It isn’t like this. Some people, alienated from their society for whatever reason, wish to live in a state of tension with it. Extremist groups bring such people together by providing a strong sense of identification and belonging; the details of ideology are far less important. There are no free riders. Everyone does his or her share and shoulders the risks. It isn’t brainwashing, and it’s not an irrational way to seek the human solidarity that most of the rest of us take for granted.

Many extremists don’t feel they belong in more conventional social networks. Some are drifters and petty criminals, others have mental health issues. But the most important group comprises second-generation migrants, who are made to feel welcome neither where they live nor where their parents were brought up. To get a sense of how devastating this can be, it is worth looking at the literature of the desolate Parisian banlieues, many of whose residents are young, unemployed, and of North African origin; check out Medhi Charef’s Tea in the Harem or Faïza Guène’s Kiffe Kiffe Tomorrow.

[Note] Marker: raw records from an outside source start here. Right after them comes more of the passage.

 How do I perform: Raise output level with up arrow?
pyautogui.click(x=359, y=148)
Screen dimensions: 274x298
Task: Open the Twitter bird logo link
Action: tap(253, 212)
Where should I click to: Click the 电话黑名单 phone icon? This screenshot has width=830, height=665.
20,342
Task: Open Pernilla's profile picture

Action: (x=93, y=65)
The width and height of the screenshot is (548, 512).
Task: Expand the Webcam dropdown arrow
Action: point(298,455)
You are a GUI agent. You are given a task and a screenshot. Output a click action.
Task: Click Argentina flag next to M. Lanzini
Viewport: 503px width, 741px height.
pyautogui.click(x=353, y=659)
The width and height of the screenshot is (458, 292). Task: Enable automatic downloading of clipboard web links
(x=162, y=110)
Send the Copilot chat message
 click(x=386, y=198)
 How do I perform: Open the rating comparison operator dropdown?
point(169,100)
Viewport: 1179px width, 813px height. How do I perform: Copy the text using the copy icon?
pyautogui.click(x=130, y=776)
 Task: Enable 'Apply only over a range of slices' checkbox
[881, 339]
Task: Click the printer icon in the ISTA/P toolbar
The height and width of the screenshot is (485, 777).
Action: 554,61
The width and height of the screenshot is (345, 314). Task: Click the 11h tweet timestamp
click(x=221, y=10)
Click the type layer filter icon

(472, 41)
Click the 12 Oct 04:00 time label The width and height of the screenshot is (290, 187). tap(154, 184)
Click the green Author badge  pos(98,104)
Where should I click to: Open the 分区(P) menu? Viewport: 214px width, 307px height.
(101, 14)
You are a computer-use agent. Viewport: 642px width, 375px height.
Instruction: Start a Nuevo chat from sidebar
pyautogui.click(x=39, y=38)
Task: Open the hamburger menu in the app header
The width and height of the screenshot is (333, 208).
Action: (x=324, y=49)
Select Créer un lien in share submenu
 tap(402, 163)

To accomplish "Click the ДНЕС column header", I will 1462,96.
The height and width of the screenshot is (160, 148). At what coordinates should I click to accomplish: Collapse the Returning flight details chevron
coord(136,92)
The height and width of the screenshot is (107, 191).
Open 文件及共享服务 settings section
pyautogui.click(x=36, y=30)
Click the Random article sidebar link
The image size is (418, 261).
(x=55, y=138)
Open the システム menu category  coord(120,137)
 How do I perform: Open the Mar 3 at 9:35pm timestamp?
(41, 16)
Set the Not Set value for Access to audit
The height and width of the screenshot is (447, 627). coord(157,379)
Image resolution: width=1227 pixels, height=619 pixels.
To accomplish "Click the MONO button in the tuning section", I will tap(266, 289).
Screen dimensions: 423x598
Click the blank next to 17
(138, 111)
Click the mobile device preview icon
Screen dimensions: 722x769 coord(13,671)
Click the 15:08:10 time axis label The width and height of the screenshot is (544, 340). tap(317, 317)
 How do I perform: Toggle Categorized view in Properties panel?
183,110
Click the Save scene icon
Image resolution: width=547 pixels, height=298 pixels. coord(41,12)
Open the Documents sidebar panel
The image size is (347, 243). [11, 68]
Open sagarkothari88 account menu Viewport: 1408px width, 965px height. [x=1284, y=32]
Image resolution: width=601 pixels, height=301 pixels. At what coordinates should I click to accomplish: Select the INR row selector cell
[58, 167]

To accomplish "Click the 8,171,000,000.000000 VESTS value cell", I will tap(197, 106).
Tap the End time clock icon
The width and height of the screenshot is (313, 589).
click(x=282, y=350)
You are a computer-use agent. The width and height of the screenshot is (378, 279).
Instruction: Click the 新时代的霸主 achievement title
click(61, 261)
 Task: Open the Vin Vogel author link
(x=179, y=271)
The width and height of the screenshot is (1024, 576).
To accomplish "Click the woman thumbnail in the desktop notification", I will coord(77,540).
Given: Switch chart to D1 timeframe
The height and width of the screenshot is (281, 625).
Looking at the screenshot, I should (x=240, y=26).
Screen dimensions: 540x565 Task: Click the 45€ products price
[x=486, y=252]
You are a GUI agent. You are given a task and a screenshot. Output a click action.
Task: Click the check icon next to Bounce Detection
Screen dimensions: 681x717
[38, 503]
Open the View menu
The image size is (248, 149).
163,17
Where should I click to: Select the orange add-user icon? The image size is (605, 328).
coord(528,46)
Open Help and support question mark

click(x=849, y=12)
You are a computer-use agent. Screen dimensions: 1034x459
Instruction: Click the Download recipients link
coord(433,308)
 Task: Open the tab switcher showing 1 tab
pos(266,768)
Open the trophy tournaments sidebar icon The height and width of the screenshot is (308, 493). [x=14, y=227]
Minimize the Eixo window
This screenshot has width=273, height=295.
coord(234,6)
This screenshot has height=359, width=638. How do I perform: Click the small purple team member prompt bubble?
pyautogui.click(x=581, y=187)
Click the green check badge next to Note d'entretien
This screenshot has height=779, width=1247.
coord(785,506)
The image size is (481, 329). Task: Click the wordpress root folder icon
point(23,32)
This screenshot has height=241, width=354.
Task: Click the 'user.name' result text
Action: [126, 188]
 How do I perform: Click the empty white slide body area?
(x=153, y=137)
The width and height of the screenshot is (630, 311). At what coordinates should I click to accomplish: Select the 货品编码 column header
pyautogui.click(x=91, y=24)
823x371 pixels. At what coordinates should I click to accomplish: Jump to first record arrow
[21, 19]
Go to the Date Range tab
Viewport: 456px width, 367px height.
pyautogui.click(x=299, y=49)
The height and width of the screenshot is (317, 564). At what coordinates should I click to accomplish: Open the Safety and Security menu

Indeed, Action For Happiness (whose patron is no less than the Dalai Lama) recently set out 10 keys for happier living. Joining ISIS would get you well on your way on their account, by connecting with people (key No. 2), learning and doing new things (No. 5), working for others (No. 1), working toward a goal (No. 6), being part of something bigger (No. 10), becoming resilient (No. 7), and so on. A budding extremist could probably hit seven or eight of the 10 keys in Raqqa, Syria, compared to a measly two or three in the crummier parts of Paris or Brussels or Cairo.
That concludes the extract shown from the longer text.